Kia significantly upgraded the Sportage compact SUV for the 2023 model year.
It now sports a hybrid powertrain for the very first time, and also gets a plug-in hybrid variant. The exterior and interior are also thoroughly redesigned and modernized.
In this article, we’ll take a look at some of the common complaints and issues Sportage Hybrid owners have reported in various Internet forums.
1. Throttle Lag
Some owners have noticed that the throttle will sometimes lag or hesitate for a second or two before it actually starts sending any power to the wheels.
This issue only occurs when trying to accelerate from a rolling stop and affects both the hybrid and PHEV variants of the Kia Sportage.
A lot of people end up pressing down on the accelerator pedal even more to get the car to move, which causes the car to lunge forward once it does respond.
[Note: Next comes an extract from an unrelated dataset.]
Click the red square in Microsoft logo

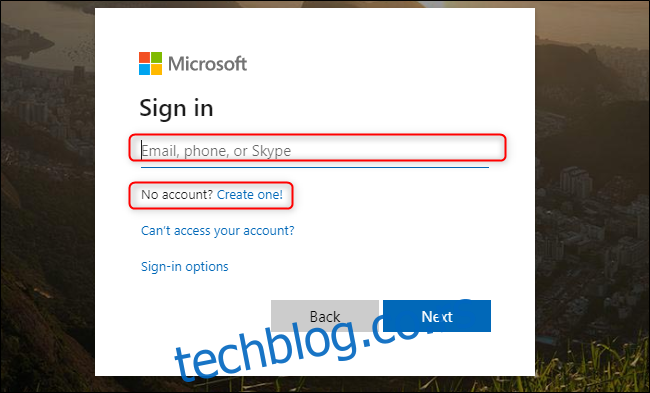point(144,57)
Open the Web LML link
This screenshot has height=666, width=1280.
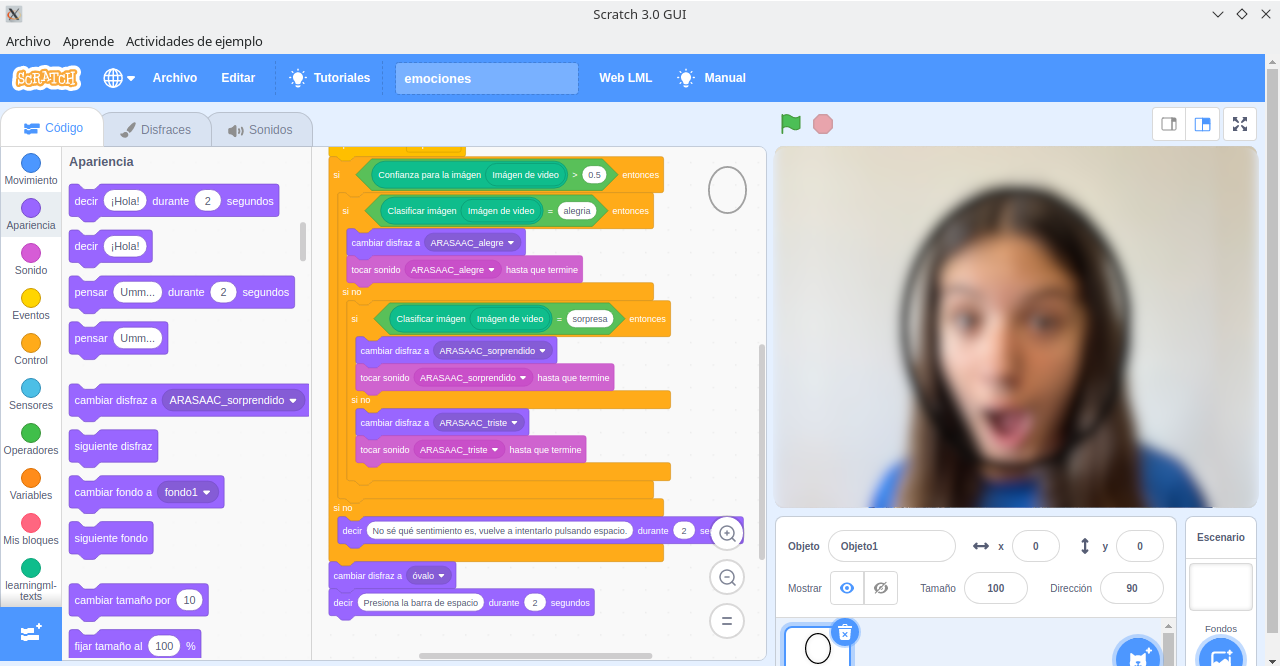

Here’s how a few owners described the issue:
“It’s like almost to a stop, push down the throttle, and it takes about 2 to 3 seconds before it decides it wants to respond to the input. I’ve been in that situation a few times, and it can be quite unnerving.”
“It only happens when you actually need to yield to another vehicle and slow down to less than ~3 mph and then accelerate again without a complete stop.”
“If we stop a little short of where the vehicle needs to be to clear the garage door and try to move forward a little bit more, the car will not move even when pushing the accelerator. It will eventually move, but at a rate that I am not comfortable with – more of a lurching forward.”
Other Kia hybrids like the Niro and Sorento also suffer from this minor issue.
It’s more widely documented in the Kia Niro since it’s been out for several years at this point and hasn’t improved much even after several software updates.
It’s just a normal characteristic of Kia’s hybrid system that you have to get used to and shouldn’t cause any long-term reliability problems.
2. Air Conditioning Issues
A number of Sportage Hybrid owners have had consistent issues with the car’s air conditioning system.
In the few months that owners have had with their car, they’ve encountered problems such as:
- Not cooling fast enough
- Manually changing the temperature makes it too hot or too cold
- ‘Driver Only’ mode only works for a few minutes
- Air vents are difficult to use
- Early A/C compressor/system failure
Although the Kia Sportage Hybrid has dedicated HVAC controls on the dash, it’s all entirely digital. It’s possible that some of the issues that owners have complained about so far, such as the inconsistent ‘Driver Mode’ and temperature controls, could be eventually fixed by software updates.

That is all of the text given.